◆ **REQUIRED WORK**: Nothing but the data, repeated exactly, belongs in the answer.

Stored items
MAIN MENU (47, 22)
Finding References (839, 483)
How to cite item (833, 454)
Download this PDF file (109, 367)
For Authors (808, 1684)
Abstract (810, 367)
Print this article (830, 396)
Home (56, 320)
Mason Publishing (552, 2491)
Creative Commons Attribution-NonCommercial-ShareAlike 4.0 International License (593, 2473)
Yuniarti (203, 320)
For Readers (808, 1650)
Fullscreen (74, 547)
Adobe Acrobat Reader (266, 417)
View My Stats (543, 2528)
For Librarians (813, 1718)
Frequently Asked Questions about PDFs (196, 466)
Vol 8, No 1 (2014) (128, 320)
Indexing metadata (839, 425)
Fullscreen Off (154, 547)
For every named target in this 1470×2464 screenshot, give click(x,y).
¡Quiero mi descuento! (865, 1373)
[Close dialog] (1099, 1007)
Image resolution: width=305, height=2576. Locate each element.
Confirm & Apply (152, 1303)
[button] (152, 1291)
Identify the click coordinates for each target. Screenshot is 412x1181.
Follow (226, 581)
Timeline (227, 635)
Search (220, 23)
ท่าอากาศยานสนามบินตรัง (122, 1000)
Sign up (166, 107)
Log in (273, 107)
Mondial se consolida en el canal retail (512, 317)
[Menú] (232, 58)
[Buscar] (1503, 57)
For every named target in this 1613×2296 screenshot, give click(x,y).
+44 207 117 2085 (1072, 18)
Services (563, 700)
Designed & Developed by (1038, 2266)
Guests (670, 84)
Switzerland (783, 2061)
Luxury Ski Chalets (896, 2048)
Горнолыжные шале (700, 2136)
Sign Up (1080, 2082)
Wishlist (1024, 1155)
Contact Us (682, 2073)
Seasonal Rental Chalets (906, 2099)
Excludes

◆ **SOLUTION TO THIS TASK**:
MAIN MENU (47, 22)
Finding References (839, 483)
How to cite item (833, 454)
Download this PDF file (109, 367)
For Authors (808, 1684)
Abstract (810, 367)
Print this article (830, 396)
Home (56, 320)
Mason Publishing (552, 2491)
Creative Commons Attribution-NonCommercial-ShareAlike 4.0 International License (593, 2473)
Yuniarti (203, 320)
For Readers (808, 1650)
Fullscreen (74, 547)
Adobe Acrobat Reader (266, 417)
View My Stats (543, 2528)
For Librarians (813, 1718)
Frequently Asked Questions about PDFs (196, 466)
Vol 8, No 1 (2014) (128, 320)
Indexing metadata (839, 425)
Fullscreen Off (154, 547)
For every named target in this 1470×2464 screenshot, give click(x,y).
¡Quiero mi descuento! (865, 1373)
[Close dialog] (1099, 1007)
Image resolution: width=305, height=2576. Locate each element.
Confirm & Apply (152, 1303)
[button] (152, 1291)
Identify the click coordinates for each target. Screenshot is 412x1181.
Follow (226, 581)
Timeline (227, 635)
Search (220, 23)
ท่าอากาศยานสนามบินตรัง (122, 1000)
Sign up (166, 107)
Log in (273, 107)
Mondial se consolida en el canal retail (512, 317)
[Menú] (232, 58)
[Buscar] (1503, 57)
For every named target in this 1613×2296 screenshot, give click(x,y).
+44 207 117 2085 (1072, 18)
Services (563, 700)
Designed & Developed by (1038, 2266)
Guests (670, 84)
Switzerland (783, 2061)
Luxury Ski Chalets (896, 2048)
Горнолыжные шале (700, 2136)
Sign Up (1080, 2082)
Wishlist (1024, 1155)
Contact Us (682, 2073)
Seasonal Rental Chalets (906, 2099)
Excludes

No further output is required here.